The universities’ culture wars have abated. Most people have grown tired of the debates between the worth of “dead white males” on the one hand, and the sins of politically correct ideologues on the other. Neither side can be said to have won. An uneasy truce reigns, broken by an occasional ­rear-­guard action. But the underlying issues have not gone away. How we interpret the past affects the norms by which we ­live.

For all the ink spilled in these wars, surprisingly little clarity has been achieved. Even the notion that “history is more or less bunk,” as Henry Ford put it, survives. Yet just as we read reality now in this manner and now in that, guided by different interests, motives, and sensibilities, so we have different everyday ways of ­using—­and ­abusing—­history. It is a practice we cannot put behind ­us.

A culture is a unique kind of inheritance. It represents a hoard that can be preserved, nurtured, imaginatively enhanced, and sometimes even invented. It can be wasted, neglected, or allowed to fall to ruin, but it cannot be spent. One cannot trade, say, some hispanidad for a bit of English stiff upper ­lip.

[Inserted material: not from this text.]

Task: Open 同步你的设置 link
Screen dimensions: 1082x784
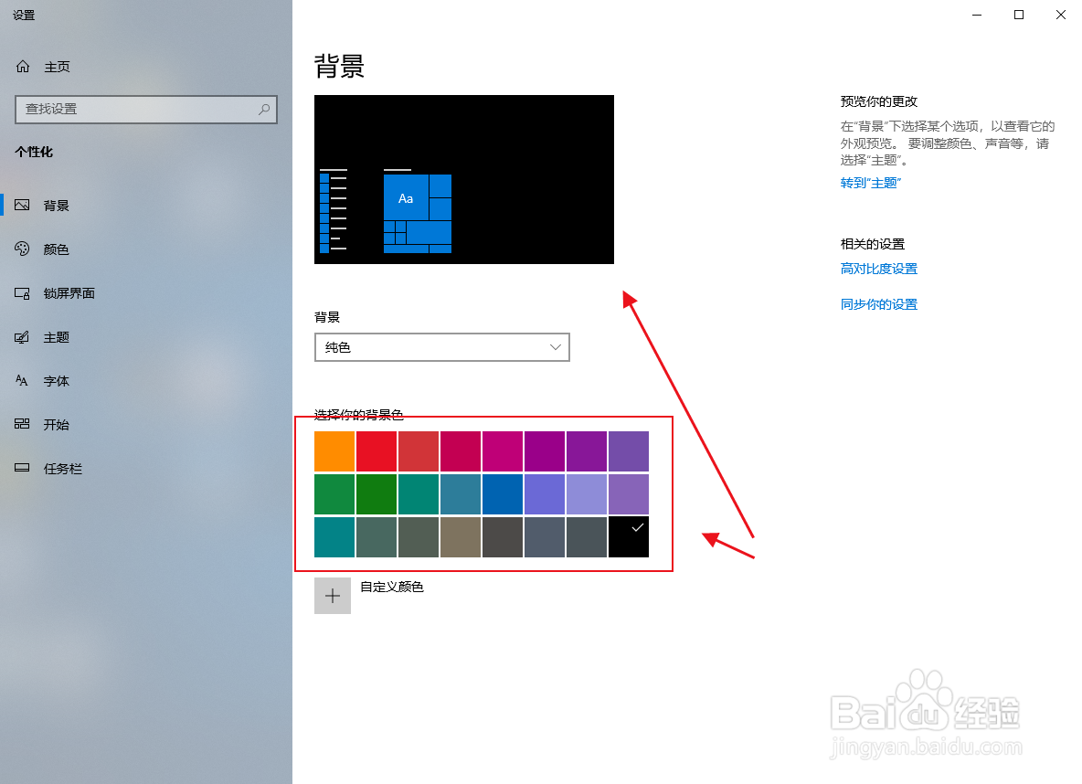Action: tap(878, 303)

But a cultural legacy is never simply given. As Goethe observed, one must acquire it in order to possess it. To come alive, a cultural heritage needs to be read, deciphered, interpreted, and felt. It is like a landscape: What aesthetic, cultural, and social messages it conveys depend on how you look at it. The same valley looks different in the eyes of a painter, a rancher, or a military planner. Depending on who I am, I can see that valley as picturesque, as good for grazing cattle, or as suitable for deploying light cavalry. And landscapes are sometimes deliberately arranged to suit the expectations or taste of the viewer. The gondolier sings Neapolitan songs, to the delight of foreign honeymooners and the horror of true Venetians. The Houses of Parliament rebuilt after the Blitz are “Gothic,” faithfully reproducing the Victorian fake. Revivals and renaissances are other ways of rearranging the past. As Ernest Renan wrote in his 1882 essay “What Is a Nation?” a nation coheres as much around what it forgets as what it remembers.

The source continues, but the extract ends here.